• DESCRIPTION OF THE TASK:
Scan the records for "checkbox". Report each line that includes it.
◇ ◇ ◇ ◇ ◇ ◇ ◇
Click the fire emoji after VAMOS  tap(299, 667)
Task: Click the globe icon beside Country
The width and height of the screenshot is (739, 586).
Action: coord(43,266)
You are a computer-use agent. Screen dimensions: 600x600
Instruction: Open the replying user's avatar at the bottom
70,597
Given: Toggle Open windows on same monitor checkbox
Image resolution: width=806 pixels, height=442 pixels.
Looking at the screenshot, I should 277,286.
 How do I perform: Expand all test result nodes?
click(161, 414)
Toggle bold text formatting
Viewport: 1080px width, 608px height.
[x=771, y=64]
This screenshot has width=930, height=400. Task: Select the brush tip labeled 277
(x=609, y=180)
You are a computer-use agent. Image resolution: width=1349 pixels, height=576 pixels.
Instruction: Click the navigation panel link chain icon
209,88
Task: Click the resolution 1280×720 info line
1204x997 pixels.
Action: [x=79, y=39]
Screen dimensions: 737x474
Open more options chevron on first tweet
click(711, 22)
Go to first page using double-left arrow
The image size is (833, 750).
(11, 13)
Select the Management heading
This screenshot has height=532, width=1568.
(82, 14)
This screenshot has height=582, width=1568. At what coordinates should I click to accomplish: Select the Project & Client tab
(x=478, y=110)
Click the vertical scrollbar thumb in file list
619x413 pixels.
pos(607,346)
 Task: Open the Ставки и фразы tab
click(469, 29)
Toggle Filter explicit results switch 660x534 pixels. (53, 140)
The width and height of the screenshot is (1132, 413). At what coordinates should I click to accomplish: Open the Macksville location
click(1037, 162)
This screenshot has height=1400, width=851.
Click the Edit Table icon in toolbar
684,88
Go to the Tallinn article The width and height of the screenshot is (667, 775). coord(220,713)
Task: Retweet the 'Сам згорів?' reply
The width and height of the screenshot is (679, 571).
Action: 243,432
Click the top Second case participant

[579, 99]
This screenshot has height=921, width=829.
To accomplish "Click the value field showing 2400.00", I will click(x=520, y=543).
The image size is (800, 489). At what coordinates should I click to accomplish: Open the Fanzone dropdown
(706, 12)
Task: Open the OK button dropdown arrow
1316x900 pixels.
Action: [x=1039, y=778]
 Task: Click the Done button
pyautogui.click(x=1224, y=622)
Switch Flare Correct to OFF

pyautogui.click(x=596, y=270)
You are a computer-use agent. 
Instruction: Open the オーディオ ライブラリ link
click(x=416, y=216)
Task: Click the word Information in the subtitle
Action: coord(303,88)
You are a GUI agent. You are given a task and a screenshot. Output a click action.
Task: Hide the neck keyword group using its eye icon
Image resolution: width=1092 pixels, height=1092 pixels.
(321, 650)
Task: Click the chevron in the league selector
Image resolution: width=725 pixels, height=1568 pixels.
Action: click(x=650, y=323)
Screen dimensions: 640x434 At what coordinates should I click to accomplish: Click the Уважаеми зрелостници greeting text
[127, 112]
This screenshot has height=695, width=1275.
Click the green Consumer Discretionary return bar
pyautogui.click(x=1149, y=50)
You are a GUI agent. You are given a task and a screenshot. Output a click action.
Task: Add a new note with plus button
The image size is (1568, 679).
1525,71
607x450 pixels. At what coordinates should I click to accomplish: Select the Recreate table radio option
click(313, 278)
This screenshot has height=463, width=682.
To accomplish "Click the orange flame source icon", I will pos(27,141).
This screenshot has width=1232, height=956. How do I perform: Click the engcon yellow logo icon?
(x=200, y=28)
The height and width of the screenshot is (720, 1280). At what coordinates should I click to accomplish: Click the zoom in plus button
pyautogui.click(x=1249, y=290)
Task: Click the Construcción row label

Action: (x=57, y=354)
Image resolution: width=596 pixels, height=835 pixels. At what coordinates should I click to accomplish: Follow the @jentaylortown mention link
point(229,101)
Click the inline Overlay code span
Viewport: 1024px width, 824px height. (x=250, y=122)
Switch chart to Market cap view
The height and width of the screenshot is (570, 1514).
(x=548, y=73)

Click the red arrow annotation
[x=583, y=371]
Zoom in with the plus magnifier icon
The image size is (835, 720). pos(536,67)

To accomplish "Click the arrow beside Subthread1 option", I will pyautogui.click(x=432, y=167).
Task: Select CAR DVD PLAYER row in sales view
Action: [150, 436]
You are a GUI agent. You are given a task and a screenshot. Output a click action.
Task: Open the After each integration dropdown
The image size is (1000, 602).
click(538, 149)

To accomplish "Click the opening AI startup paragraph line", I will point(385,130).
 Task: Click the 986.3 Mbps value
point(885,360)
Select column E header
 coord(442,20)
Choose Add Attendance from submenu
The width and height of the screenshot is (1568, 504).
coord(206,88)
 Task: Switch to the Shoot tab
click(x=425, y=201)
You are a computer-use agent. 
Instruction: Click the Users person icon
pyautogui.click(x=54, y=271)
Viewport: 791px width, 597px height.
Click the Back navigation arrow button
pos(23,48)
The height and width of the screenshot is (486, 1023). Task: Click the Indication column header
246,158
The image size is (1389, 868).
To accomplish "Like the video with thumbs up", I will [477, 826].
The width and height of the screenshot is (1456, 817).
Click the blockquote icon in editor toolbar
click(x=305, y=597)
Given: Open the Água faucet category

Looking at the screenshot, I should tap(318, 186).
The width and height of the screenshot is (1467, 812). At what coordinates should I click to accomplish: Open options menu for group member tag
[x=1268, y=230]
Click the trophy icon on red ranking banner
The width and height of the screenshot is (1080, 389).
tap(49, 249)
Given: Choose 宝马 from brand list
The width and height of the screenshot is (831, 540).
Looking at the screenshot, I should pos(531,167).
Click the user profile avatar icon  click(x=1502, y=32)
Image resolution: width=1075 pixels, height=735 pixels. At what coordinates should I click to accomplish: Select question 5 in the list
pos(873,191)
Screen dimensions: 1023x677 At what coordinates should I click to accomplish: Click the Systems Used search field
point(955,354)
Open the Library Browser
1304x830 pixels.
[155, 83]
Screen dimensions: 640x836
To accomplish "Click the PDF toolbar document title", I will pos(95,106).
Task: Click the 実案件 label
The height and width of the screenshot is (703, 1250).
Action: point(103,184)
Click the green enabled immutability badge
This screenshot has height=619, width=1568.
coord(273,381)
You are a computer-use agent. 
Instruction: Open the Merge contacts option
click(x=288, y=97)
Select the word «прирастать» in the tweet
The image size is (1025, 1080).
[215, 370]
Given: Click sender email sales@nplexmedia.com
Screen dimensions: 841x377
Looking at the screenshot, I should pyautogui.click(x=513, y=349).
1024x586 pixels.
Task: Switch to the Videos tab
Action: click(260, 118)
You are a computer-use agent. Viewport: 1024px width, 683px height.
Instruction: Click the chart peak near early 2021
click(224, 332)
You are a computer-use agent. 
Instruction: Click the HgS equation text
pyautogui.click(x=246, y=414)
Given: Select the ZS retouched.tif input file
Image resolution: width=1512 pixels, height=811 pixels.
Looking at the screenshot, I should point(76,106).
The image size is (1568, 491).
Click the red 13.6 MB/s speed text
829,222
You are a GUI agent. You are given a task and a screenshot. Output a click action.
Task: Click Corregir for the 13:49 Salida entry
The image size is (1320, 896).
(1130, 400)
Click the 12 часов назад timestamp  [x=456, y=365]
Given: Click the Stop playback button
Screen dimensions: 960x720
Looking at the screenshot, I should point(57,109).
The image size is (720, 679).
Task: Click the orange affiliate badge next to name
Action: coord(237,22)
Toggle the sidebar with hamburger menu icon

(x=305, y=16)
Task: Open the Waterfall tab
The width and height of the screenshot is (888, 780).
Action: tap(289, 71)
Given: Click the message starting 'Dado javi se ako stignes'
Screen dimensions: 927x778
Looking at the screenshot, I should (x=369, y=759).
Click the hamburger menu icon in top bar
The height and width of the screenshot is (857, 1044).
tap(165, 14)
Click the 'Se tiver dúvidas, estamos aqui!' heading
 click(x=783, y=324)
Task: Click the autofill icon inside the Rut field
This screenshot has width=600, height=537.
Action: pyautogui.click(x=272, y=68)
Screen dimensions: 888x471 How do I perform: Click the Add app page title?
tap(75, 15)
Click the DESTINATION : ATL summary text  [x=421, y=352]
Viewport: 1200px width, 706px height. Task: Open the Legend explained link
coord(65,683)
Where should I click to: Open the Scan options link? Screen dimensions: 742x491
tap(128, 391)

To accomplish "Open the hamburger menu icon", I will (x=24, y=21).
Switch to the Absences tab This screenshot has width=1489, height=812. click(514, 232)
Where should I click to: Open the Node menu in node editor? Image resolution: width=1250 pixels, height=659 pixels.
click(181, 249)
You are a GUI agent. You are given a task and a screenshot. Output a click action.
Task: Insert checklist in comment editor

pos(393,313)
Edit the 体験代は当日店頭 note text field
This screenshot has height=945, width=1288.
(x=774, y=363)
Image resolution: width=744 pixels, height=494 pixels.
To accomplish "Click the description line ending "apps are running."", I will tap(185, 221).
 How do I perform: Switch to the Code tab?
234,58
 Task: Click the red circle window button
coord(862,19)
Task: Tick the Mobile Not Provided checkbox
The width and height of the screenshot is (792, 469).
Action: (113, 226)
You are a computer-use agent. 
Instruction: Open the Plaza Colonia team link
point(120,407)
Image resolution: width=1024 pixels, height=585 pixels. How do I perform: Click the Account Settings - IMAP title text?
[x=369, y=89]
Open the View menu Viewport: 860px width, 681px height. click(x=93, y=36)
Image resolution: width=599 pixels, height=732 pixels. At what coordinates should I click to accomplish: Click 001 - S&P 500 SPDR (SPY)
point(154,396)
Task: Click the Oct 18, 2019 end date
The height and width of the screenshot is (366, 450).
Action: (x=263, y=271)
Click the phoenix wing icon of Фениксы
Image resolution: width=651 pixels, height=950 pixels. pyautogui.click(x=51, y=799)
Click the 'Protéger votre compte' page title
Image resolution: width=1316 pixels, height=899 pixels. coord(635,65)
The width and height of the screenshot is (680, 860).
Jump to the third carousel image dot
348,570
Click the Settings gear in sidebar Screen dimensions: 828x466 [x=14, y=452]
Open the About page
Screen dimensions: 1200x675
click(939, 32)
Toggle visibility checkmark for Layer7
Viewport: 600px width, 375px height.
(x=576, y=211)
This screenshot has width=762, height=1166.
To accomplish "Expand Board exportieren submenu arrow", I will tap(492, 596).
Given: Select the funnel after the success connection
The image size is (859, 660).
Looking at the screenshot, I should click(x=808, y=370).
◇ ◇ ◇ ◇ ◇ ◇ ◇
• OUTPUT FOR THIS EXERCISE:
Given: Toggle Open windows on same monitor checkbox
Task: Tick the Mobile Not Provided checkbox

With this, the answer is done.